───── Filas proporcionadas

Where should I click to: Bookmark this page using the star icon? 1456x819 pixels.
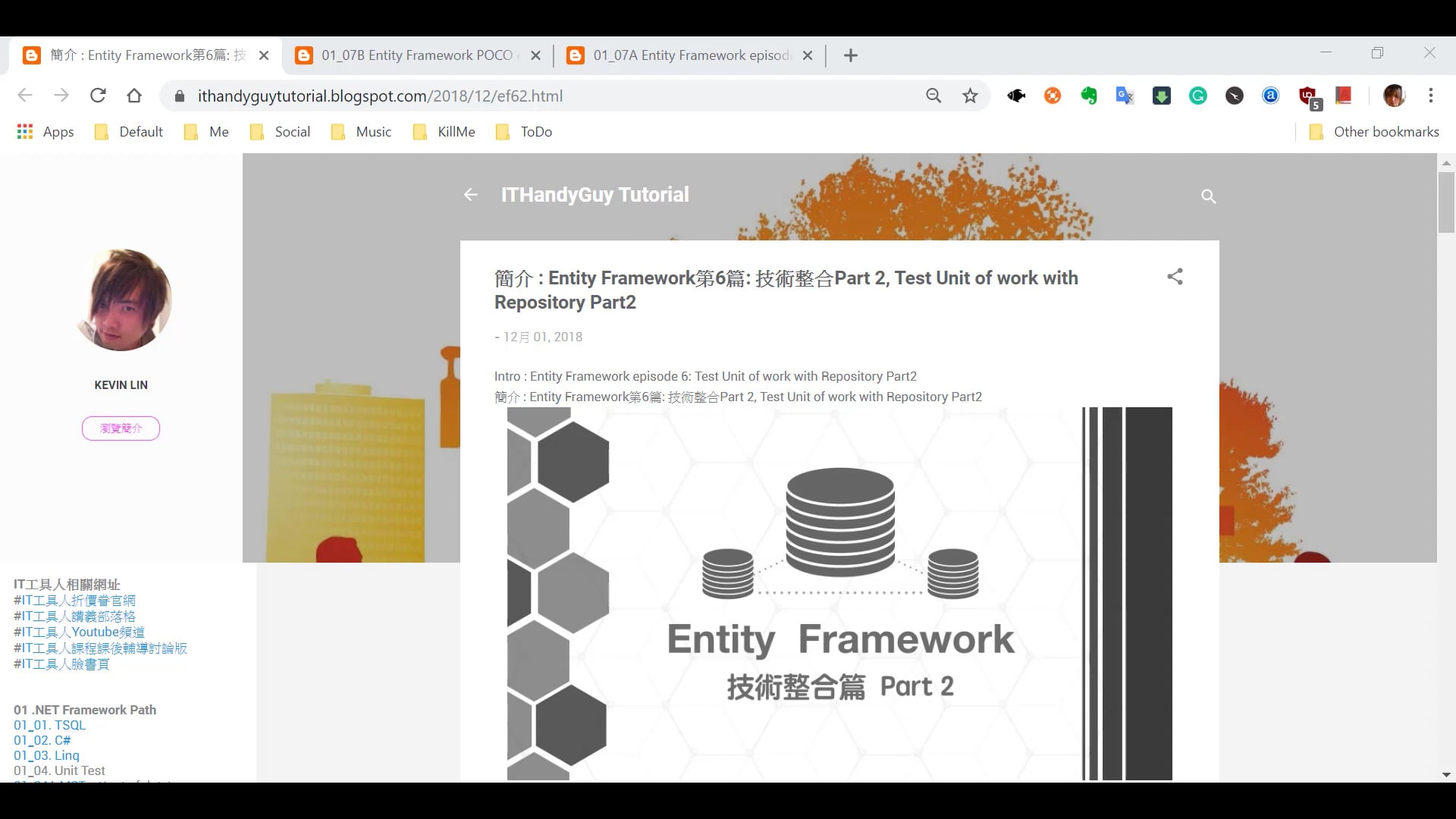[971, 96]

──────────
───── Filas proporcionadas

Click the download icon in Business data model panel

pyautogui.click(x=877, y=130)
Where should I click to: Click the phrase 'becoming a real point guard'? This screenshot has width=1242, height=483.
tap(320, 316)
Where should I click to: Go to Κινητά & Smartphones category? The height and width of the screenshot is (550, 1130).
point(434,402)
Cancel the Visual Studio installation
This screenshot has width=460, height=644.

──────────

Tarea:
Reescala las líneas que van desde la que contiene "Where should I click to: Click" hasta la que contiene "This screenshot has width=460, height=644.", ambas incluidas. Reprodúcelas completas y multiplica por 1,15 cada coordenada de las respuestas, redondeando al entero más cercano con las mitades hacia arriba; devuelve solo esas líneas.

Solución a continuación:
Where should I click to: Click the phrase 'becoming a real point guard'? This screenshot has width=1242, height=483.
tap(368, 363)
Where should I click to: Go to Κινητά & Smartphones category? The height and width of the screenshot is (550, 1130).
point(499,462)
Cancel the Visual Studio installation
This screenshot has width=460, height=644.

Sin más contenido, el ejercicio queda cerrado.